*SOURCE DATA*:
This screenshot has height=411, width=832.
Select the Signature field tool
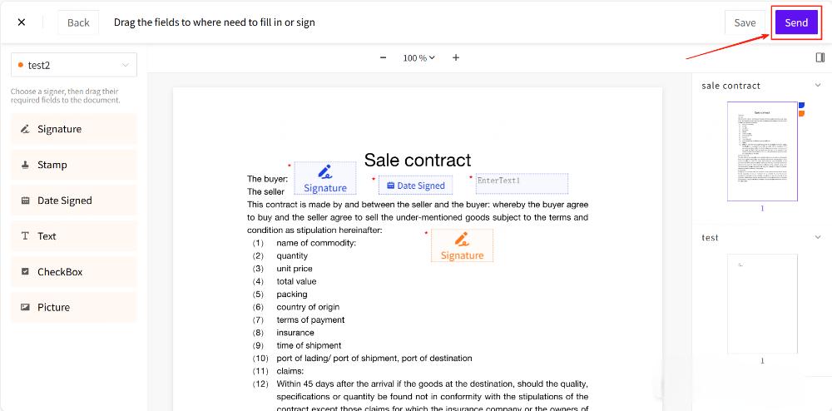coord(73,129)
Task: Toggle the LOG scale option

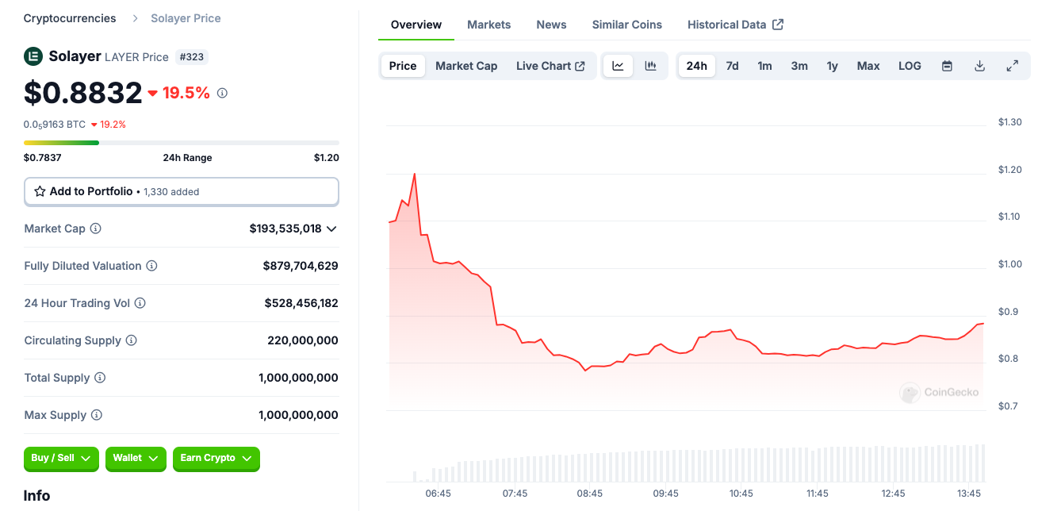Action: click(910, 66)
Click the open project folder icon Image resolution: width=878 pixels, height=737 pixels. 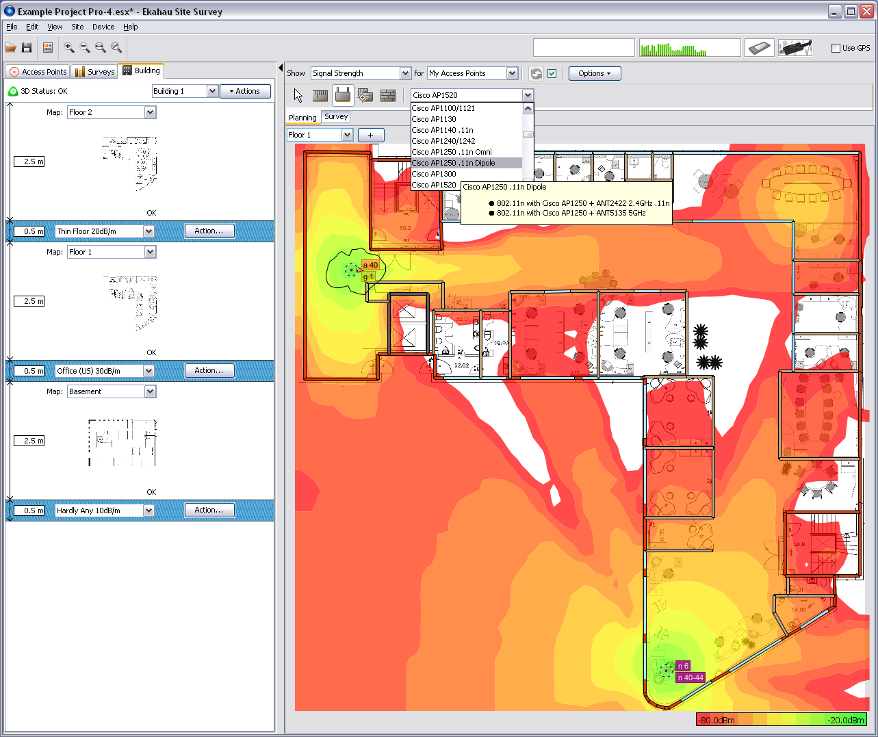[x=11, y=48]
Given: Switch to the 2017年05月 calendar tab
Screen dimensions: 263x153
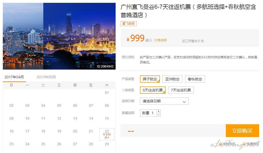Looking at the screenshot, I should 46,77.
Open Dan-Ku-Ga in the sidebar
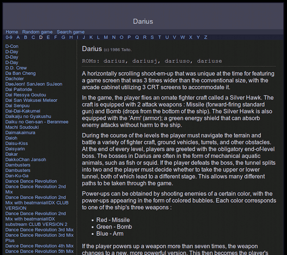 pyautogui.click(x=17, y=176)
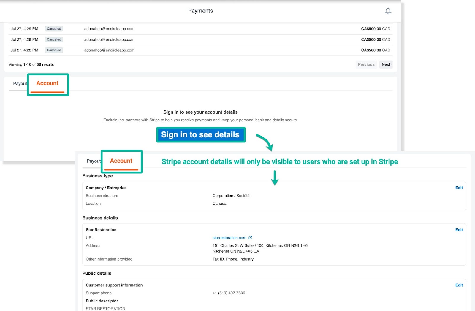Go to the Next page of results
The width and height of the screenshot is (475, 311).
click(x=386, y=64)
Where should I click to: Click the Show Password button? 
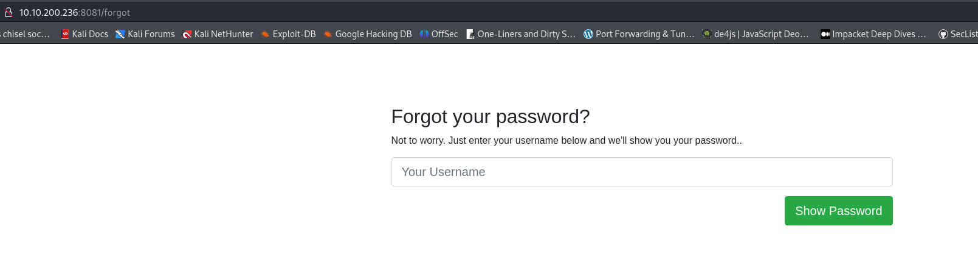[839, 211]
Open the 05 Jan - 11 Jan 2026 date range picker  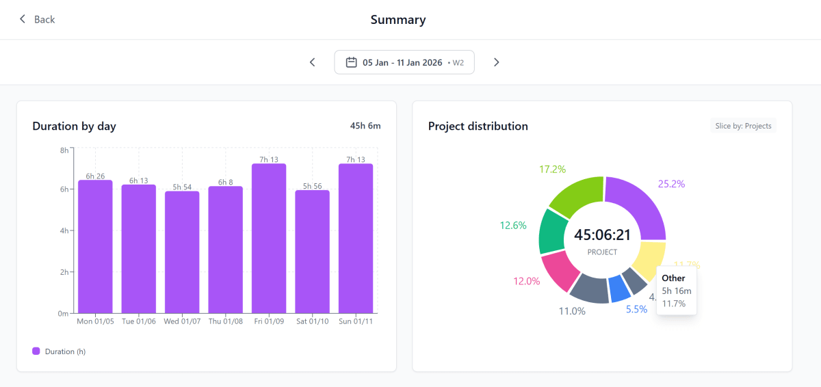point(404,62)
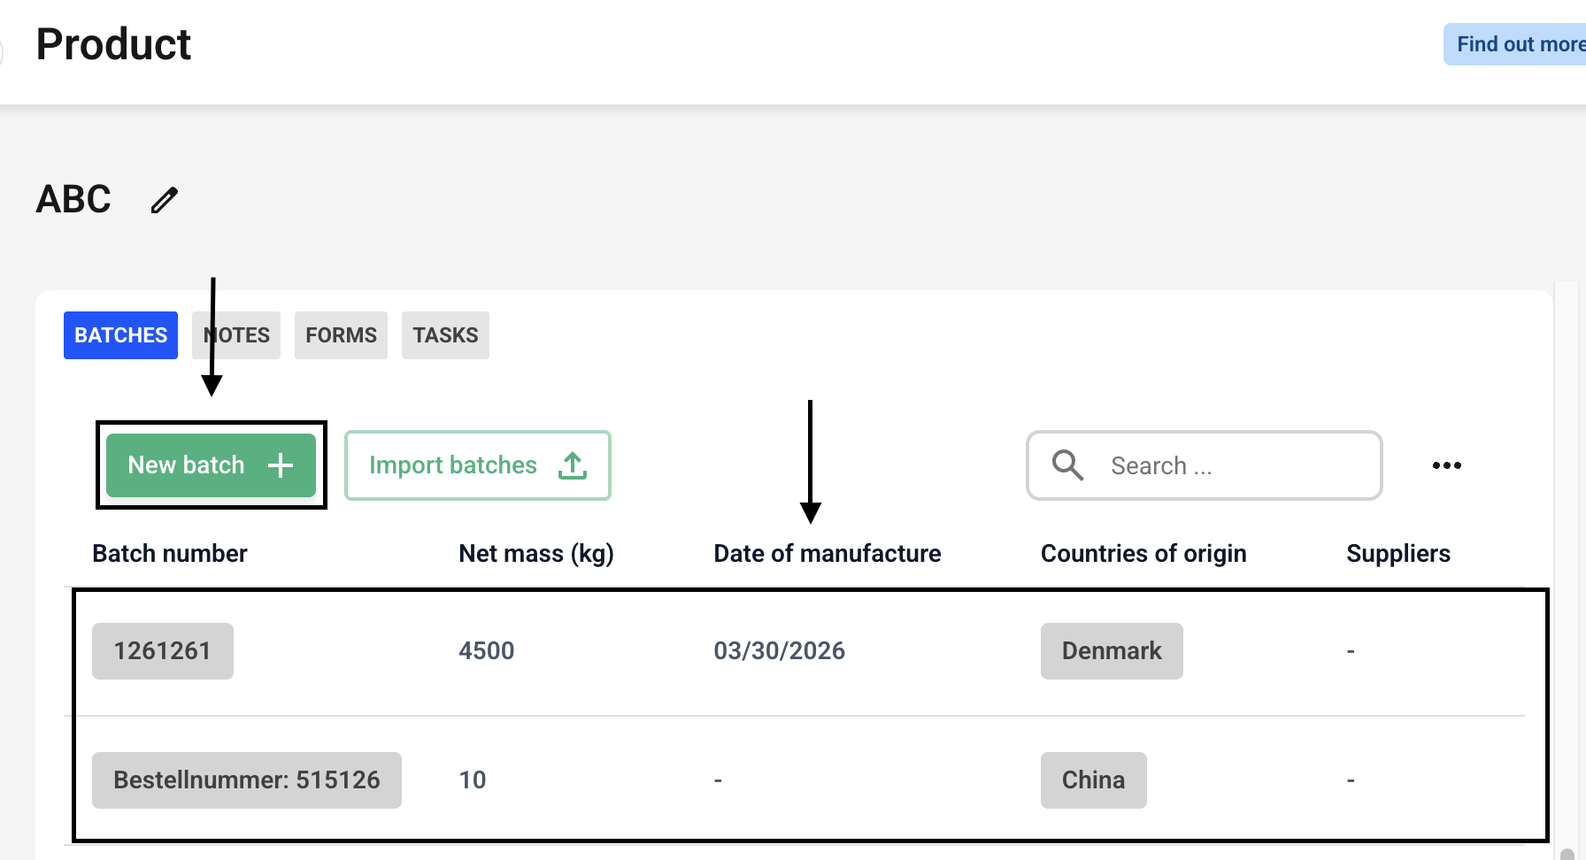Click the Batch number column header
The width and height of the screenshot is (1586, 860).
[x=170, y=554]
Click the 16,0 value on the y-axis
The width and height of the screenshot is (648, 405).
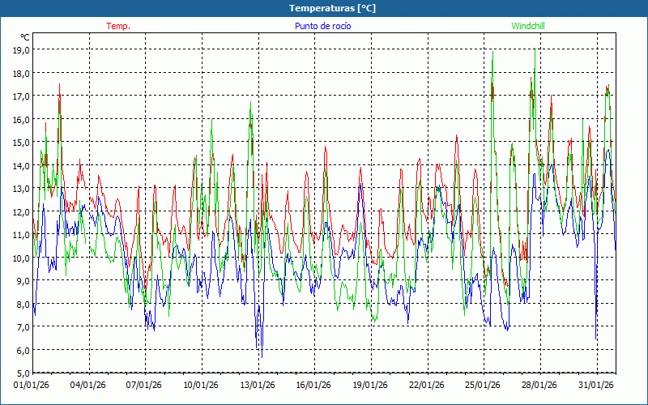pos(21,119)
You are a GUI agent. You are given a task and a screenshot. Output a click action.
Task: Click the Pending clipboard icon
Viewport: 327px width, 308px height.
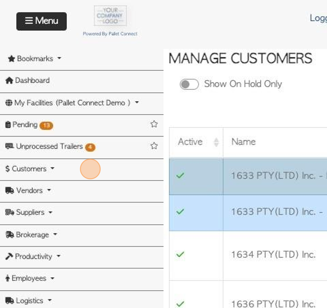pyautogui.click(x=8, y=124)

*DIRECTIONS FOR THIS TASK*:
Take the lines from the one holding "Click the 16,0 value on the y-axis" through the final line of the records above and output them exactly, both ends included, excluding pictures.

*WRITTEN ANSWER*:
Click the 16,0 value on the y-axis
The width and height of the screenshot is (648, 405).
pos(21,119)
You are a GUI agent. You are given a task and a screenshot. Output a click action.
Task: Click the Pending clipboard icon
Viewport: 327px width, 308px height.
pyautogui.click(x=8, y=124)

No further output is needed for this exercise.